Future research should consider a broad range of issues. First of all, updated or supplementary instruments need to be developed to measure grit more accurately, and clarify its structure and its relation to conscientiousness. More focus should be directed on the “perseverance of effort” as a distinct facet and its role in educational outcomes. This will facilitate a deeper understanding and will allow for the development of adequate interventions, such as the employment of character strengths to nurture and strengthen grit (Perez, 2015) . Studies should also use repeated measurements and collect scores on exams across time instead of only relying on final exam scores to measure performance in educational contexts, in an effort to assess learning and acquired knowledge.
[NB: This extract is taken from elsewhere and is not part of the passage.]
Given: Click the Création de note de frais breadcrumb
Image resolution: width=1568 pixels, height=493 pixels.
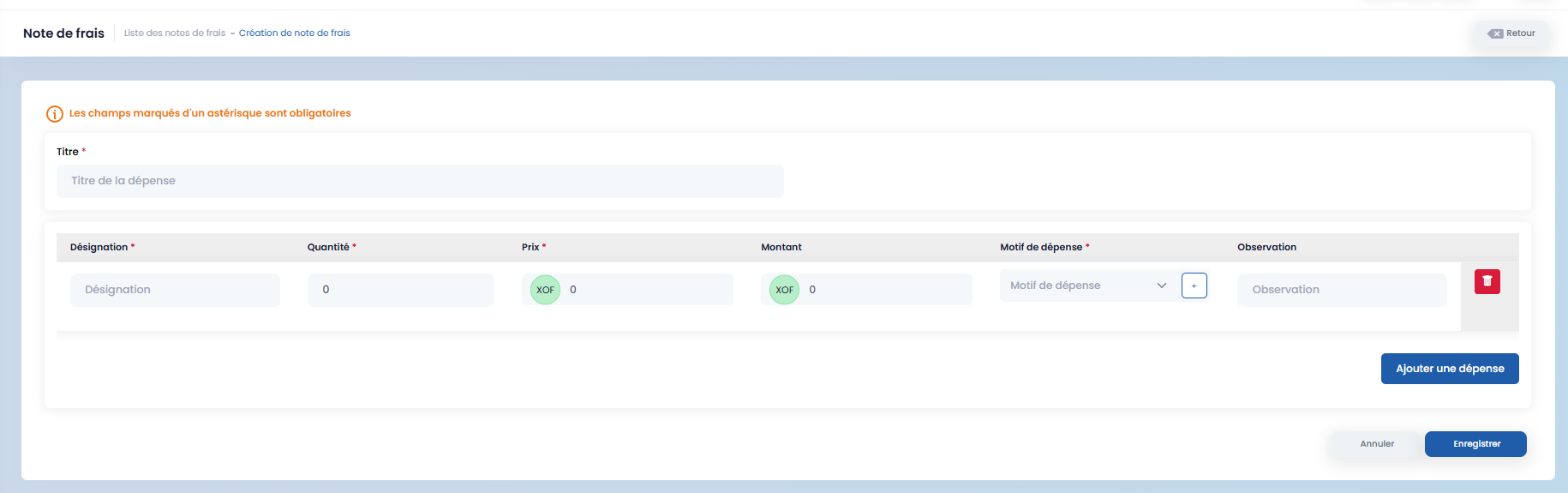Looking at the screenshot, I should 294,33.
Additionally, longitudinal studies should explore whether its two facets remain positively correlated in the face of long-term adversity, situational changes or personal goal modification. It could also be investigated whether grit remains the same across all educational settings, e.g. whether individuals report the same level of grit in school or in computer or foreign language education, and whether it is retained after education completion, e.g. in relevant work environments. It would also be interesting to investigate grit of individuals who choose to pursue a career in the Academia, e.g. doctoral students and researchers. Grit should be investigated in separate groups of students, since different levels of grit may appear in talented students, ethnic minority students, students of different educational levels, or even students that come from collectivistic and individualistic cultures. Additionally, grit could be explored in cases of learning disability as well as in terms of setting variation, e.g. differences in grit between learners of regular versus Montessori school settings, or even distance learners. Finally, qualitative studies could help us find out how grit is perceived by different cultures and ethnic groups, especially in multicultural classes, and explore in more depth whether group dynamics and positive relationships in the educational context may foster grit.